╭─ EXTRAIT SOURCE
D’autres réponses sont l’implication des citoyens dans les projets d’énergie renouvelable de leur territoire, leur sensibilisation à la non-soutenabilité de nos consommations, ou encore l’acceptation à payer un prix de facture plus élevé car finançant des externalités positives majeures : ce sont autant de leviers qui agissent sur les aspects psycho-sociaux de la consommation d’énergie.
Enercoop a ainsi mis en place un outil participatif pour guider les ménages dans leurs économies d’énergie (le « Wiki des économies d’énergie »), et propose un accompagnement en six semaines pour maîtriser sa consommation (les formations « Dr Watt »). Une solution de lutte contre la précarité énergétique et de micro-don sur facture a également été créée : Énergie Solidaire.
La réflexion sur la maîtrise de l’énergie peut aussi être intégrée dès l’amont. la maîtrise locale des retombées économiques permet en effet de décider leur affectation, en recherchant une cohérence globale. Par exemple, les coactionnaires du parc éolien citoyen de la Jacterie, soutenu par Énergie Partagée, ont décidé d’allouer une partie des bénéfices au financement des actions de maîtrise de l’énergie sur le territoire (projet dédié de l’espace info-énergie, actions de sensibilisation lors de journées des associations, financement d’actions de solidarité contre la précarité énergétique).
╰─
╭─ LIGNES EXTRAITES
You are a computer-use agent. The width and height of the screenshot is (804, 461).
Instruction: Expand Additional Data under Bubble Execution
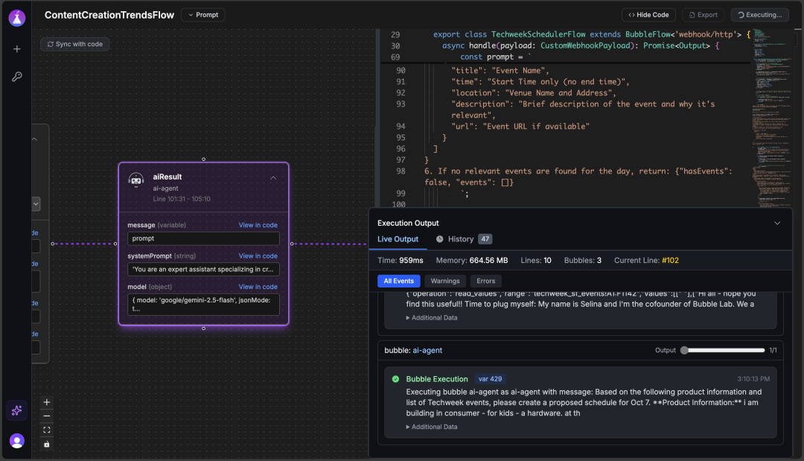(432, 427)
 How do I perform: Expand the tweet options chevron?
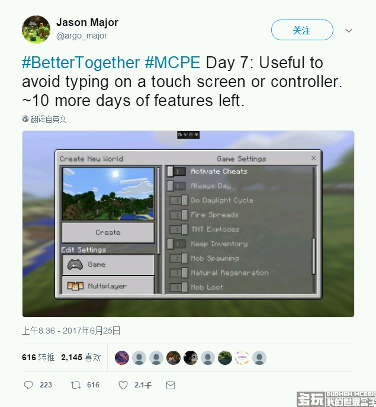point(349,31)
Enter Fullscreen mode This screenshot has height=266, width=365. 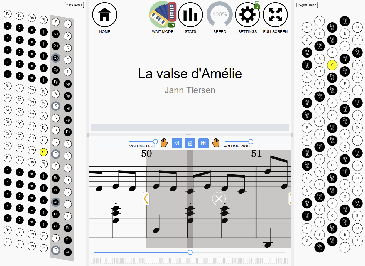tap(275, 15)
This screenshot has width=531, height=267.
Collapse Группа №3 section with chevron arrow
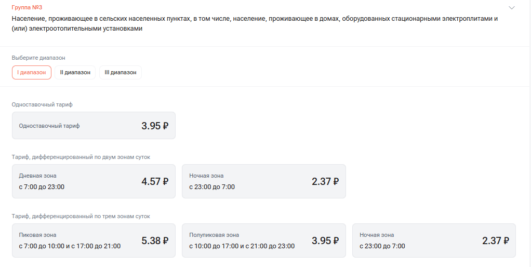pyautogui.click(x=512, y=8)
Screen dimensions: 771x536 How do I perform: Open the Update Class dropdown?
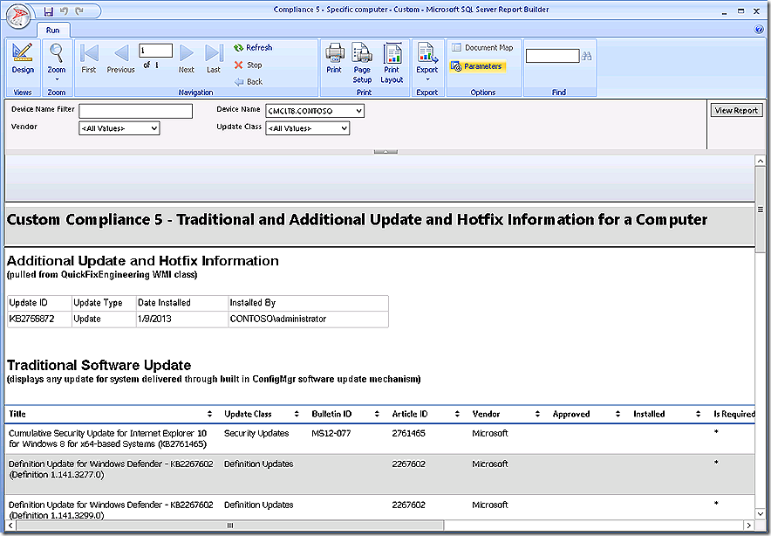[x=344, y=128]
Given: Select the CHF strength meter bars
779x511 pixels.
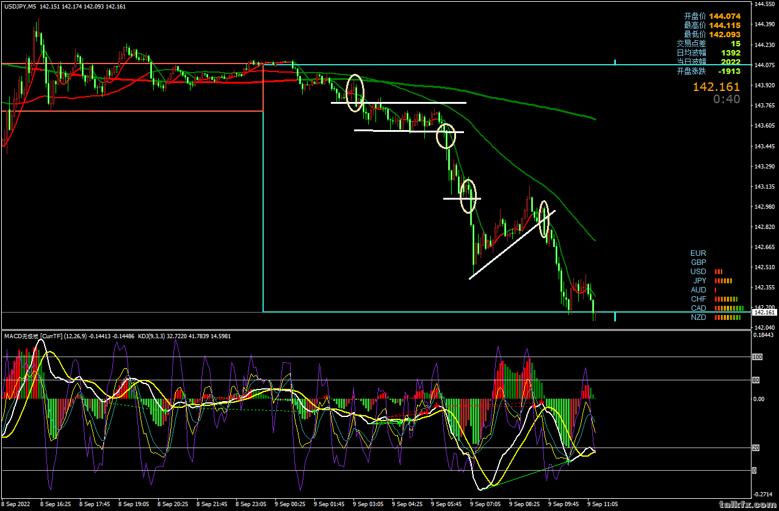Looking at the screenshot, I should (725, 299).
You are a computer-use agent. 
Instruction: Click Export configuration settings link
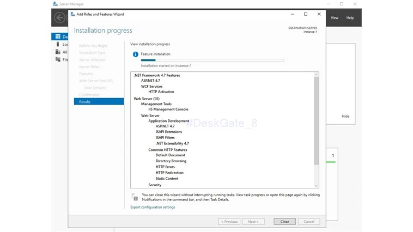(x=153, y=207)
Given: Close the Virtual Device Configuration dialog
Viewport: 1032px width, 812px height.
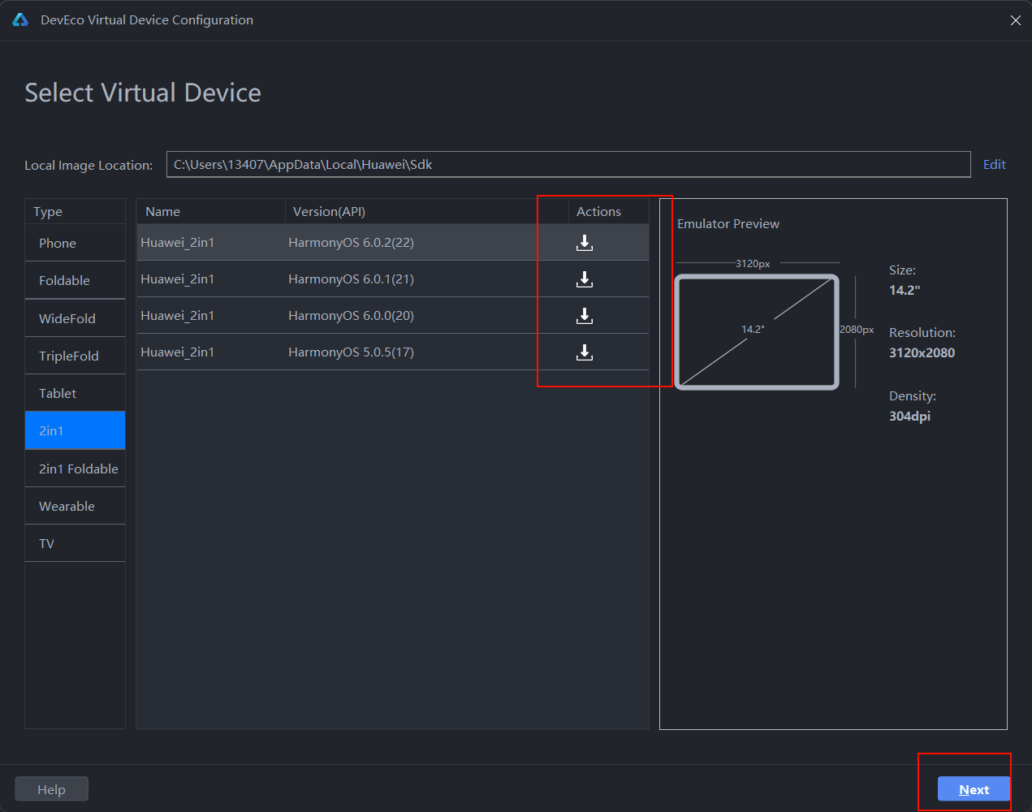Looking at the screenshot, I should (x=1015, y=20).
╰─
╭─ LIGNES EXTRAITES
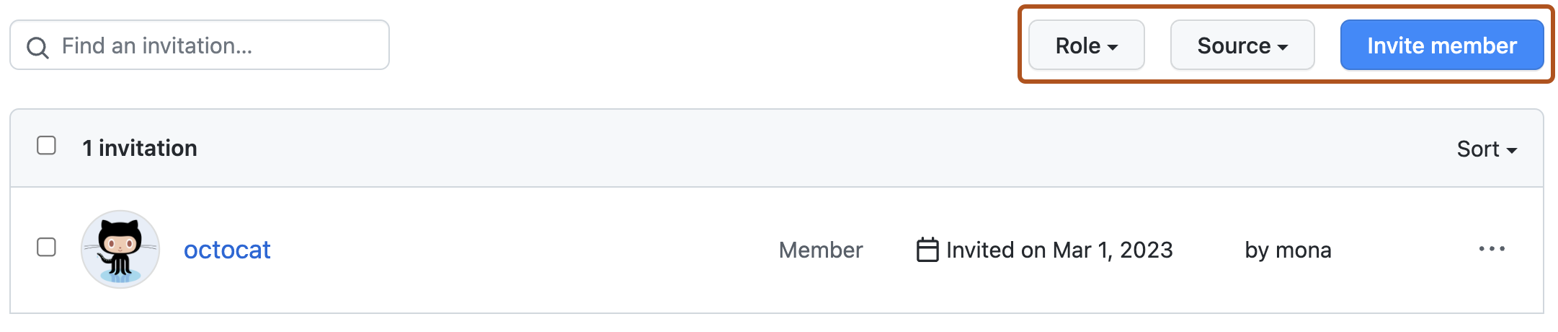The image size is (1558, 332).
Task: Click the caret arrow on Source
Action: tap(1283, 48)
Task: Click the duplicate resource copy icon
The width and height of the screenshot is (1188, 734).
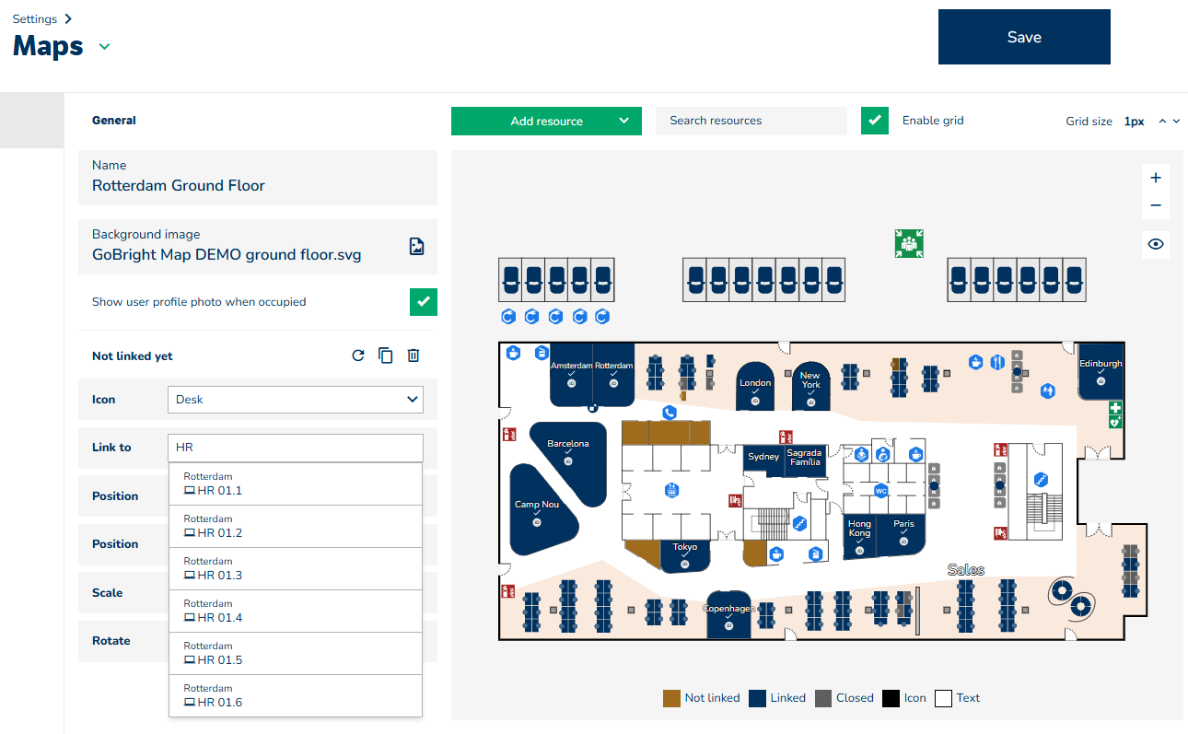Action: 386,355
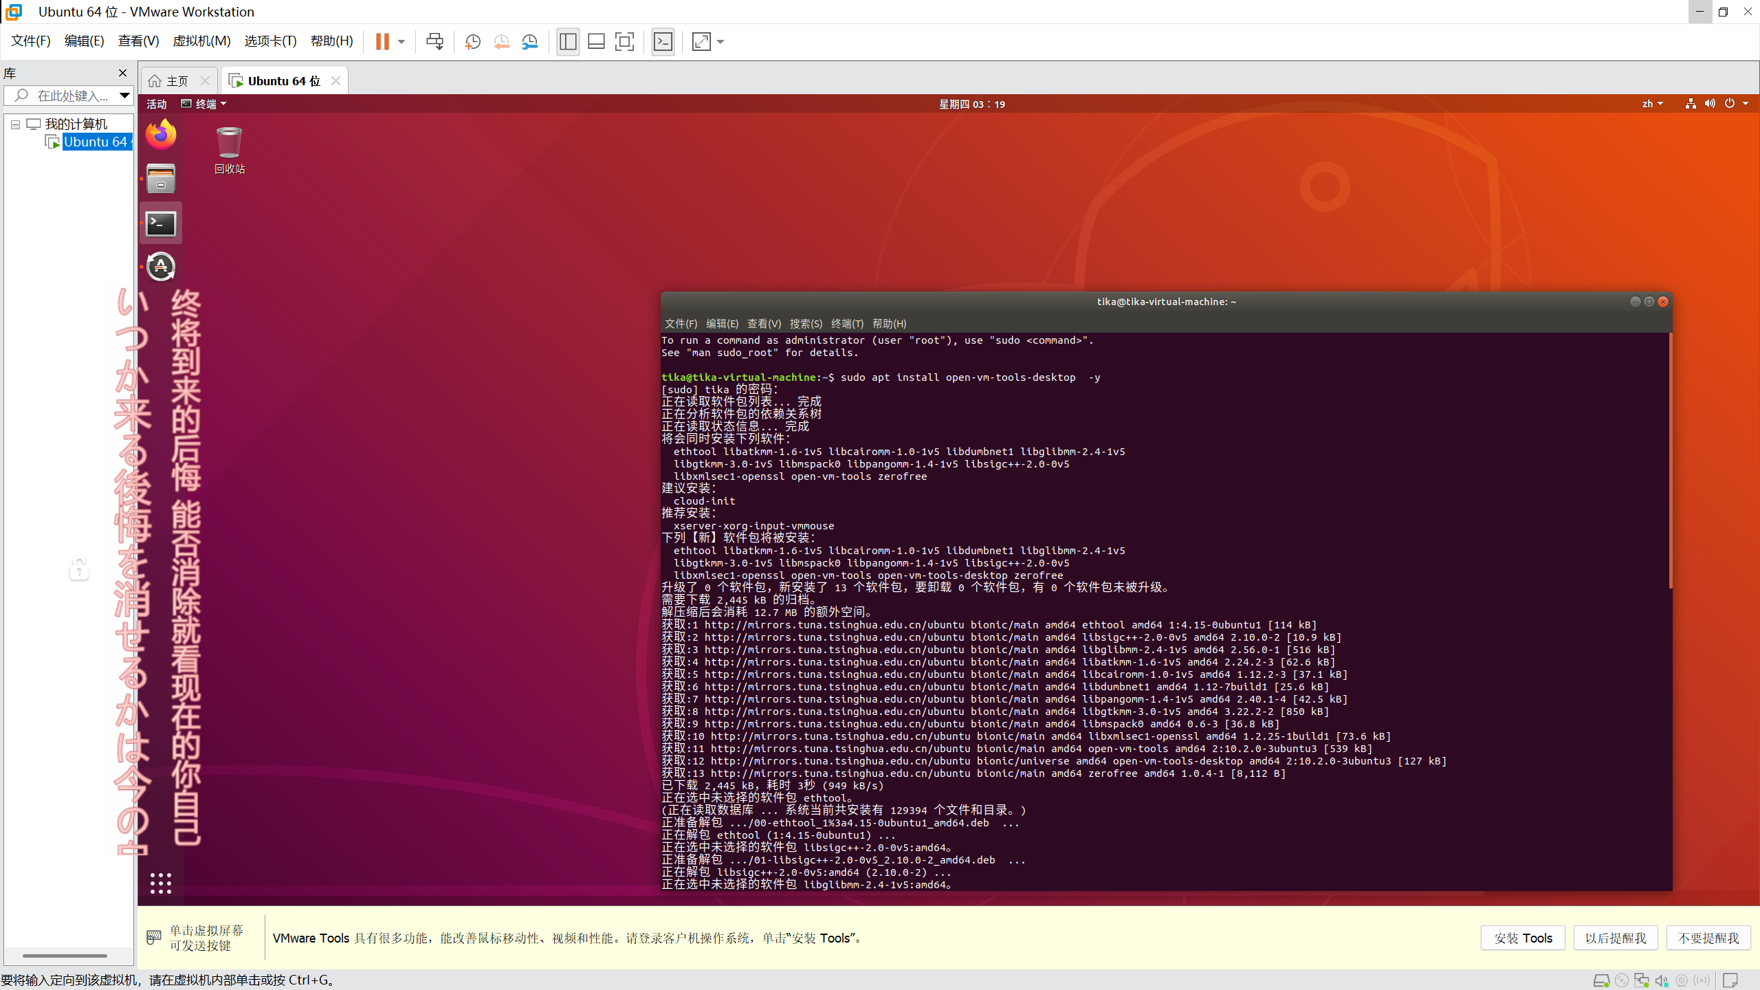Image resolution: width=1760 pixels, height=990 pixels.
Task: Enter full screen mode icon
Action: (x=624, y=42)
╰─
**CONSIGNES:**
1. Citez tel quel le passage de l'extrait sur la maîtrise de l'énergie qui commence par les mots contenant "La réflexion sur" et se termine par "la précarité énergétique).".
2. Traduisez en anglais la phrase suivante de l'extrait sur la maîtrise de l'énergie : « Une solution de lutte contre la précarité énergétique et de micro-don sur facture a également été créée : Énergie Solidaire. »

**RÉPONSES PAR CONSIGNE:**
1.
La réflexion sur la maîtrise de l’énergie peut aussi être intégrée dès l’amont. la maîtrise locale des retombées économiques permet en effet de décider leur affectation, en recherchant une cohérence globale. Par exemple, les coactionnaires du parc éolien citoyen de la Jacterie, soutenu par Énergie Partagée, ont décidé d’allouer une partie des bénéfices au financement des actions de maîtrise de l’énergie sur le territoire (projet dédié de l’espace info-énergie, actions de sensibilisation lors de journées des associations, financement d’actions de solidarité contre la précarité énergétique).

2. A solution for fighting energy poverty and for micro-donations on bills has also been created: Énergie Solidaire.